Nouveau Roman nous dit-on.
Michel Butor, Pape du Nouveau Roman. Comme Robbe-Grillet. Comme plein d’autres. Le
Nouveau Roman… on m’en parle depuis longtemps. Jamais su ce que ça voulait dire. Pourtant je les ai lus, les Beckett et les Duras, les Simon et les Cayrol, tous ces gens jetés dans un même sac informe. Je les ai lus et aimés, tous ou presque. Compris ? Je l’espère. Je ne pourrais pas l’affirmer, le contraire serait les insulter tant ils ont pris de plaisir à brouiller les pistes. De toute façon… l’expression, au départ, était péjorative. Et comme disait ce vieux Lemmy…
Si c’est nouveau quelque chose, c’est que c’est de la merde.

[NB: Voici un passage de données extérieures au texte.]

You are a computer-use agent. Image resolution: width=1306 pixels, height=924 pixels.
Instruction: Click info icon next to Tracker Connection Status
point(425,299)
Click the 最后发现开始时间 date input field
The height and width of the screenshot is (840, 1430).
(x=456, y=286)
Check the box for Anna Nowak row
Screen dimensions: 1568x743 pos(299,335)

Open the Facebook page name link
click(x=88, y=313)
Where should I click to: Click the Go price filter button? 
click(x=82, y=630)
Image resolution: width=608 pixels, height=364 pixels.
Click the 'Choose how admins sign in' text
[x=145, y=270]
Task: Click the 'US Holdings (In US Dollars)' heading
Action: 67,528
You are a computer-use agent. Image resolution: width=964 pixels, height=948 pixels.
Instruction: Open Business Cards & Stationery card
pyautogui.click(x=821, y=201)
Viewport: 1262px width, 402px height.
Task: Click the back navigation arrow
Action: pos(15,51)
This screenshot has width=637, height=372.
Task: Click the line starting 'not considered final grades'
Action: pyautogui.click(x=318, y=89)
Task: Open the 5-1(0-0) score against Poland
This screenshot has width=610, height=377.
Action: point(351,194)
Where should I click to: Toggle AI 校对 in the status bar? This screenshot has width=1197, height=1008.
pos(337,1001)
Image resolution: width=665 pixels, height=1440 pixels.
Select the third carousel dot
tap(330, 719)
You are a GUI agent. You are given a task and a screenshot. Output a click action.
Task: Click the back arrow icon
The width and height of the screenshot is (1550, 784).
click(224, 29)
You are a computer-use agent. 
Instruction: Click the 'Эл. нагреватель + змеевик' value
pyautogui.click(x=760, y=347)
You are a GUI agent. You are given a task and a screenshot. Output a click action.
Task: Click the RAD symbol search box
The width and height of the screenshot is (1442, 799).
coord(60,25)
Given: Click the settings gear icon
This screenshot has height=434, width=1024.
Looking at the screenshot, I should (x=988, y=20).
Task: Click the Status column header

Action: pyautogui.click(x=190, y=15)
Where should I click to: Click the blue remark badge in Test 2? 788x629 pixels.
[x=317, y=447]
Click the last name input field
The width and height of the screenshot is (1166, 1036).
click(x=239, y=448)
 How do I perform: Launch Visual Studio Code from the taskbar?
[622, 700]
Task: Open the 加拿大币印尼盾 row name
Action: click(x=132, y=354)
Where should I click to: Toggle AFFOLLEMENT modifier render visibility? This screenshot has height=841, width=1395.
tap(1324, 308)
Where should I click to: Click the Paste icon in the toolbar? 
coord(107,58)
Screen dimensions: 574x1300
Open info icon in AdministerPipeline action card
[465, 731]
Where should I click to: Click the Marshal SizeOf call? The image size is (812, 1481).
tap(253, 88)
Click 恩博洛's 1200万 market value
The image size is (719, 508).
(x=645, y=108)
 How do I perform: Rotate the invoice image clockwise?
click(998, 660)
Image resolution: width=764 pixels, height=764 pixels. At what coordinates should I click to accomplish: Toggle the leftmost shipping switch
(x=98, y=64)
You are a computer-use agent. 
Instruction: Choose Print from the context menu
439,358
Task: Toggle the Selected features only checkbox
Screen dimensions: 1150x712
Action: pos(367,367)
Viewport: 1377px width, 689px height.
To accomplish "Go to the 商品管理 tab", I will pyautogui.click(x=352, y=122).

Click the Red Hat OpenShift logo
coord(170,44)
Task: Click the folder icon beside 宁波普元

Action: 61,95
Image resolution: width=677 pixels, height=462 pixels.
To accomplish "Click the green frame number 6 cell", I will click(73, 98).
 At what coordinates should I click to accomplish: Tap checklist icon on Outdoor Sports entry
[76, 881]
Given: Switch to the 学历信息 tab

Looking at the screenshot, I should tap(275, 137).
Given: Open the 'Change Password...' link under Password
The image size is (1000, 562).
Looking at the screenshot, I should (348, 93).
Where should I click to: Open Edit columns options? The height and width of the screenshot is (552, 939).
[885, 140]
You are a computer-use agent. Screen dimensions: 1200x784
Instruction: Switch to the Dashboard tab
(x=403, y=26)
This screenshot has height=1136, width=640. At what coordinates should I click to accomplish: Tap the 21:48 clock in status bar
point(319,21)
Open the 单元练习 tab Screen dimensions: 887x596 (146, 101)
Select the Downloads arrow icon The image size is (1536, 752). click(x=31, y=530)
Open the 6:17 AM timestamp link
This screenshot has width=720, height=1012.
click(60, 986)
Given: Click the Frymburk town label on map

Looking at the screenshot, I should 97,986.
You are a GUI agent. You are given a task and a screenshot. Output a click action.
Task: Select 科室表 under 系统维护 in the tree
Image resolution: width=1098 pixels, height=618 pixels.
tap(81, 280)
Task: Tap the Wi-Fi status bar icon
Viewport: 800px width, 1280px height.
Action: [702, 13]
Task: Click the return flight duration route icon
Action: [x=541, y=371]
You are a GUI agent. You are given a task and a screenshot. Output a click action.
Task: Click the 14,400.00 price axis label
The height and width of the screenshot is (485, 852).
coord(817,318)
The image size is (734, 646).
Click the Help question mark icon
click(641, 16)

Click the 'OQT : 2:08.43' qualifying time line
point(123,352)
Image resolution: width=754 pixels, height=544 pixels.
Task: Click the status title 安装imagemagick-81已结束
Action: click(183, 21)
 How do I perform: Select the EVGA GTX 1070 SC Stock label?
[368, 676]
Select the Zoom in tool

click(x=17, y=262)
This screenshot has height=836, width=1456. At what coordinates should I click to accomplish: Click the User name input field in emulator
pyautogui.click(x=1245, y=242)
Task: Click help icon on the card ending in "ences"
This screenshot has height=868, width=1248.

L’idée était là. Beaucoup de romanciers contemporains détestent d’ailleurs cordialement le
Nouveau Roman. Certains vont même jusqu’à prétendre que le
Nouveau Roman a tué le roman – ce qui n’est pas vrai. Il (Butor en tête) a en revanche essayé de tuer les systèmes de narration classiques, c’est indéniable. Cela mérite-t-il la potence ? De qui se moque-t-on ? Il y a quelques temps, nous ergotions gentiment avec
Christian au sujet de la prise de risques en littérature… eh bien voilà des gens qui prenaient des risques, ce qui ne signifie pas forcément que le résultat était toujours grandiose – mais l’ambition était là. Ils tenaient d’une main de flambeau des surréalistes… de l’autre celui des existentialistes… et ça pour flamber, ça flambait. Alors non, on ne peut détester le nouveau roman pour tout ça. Ça reviendrait, en musique, à détester Suicide pour avoir voulu saccager la musique pop et ses sempiternelles constructions. Pour avoir voulu faire avancer les choses en en reniant d’autres. Reproche-t-on à
Stockhausen d’avoir ruiné la musique pour cause d’excès de minimalisme ? Voilà où nous en sommes : Butor, le Stockhausen de la littérature. Rien moins.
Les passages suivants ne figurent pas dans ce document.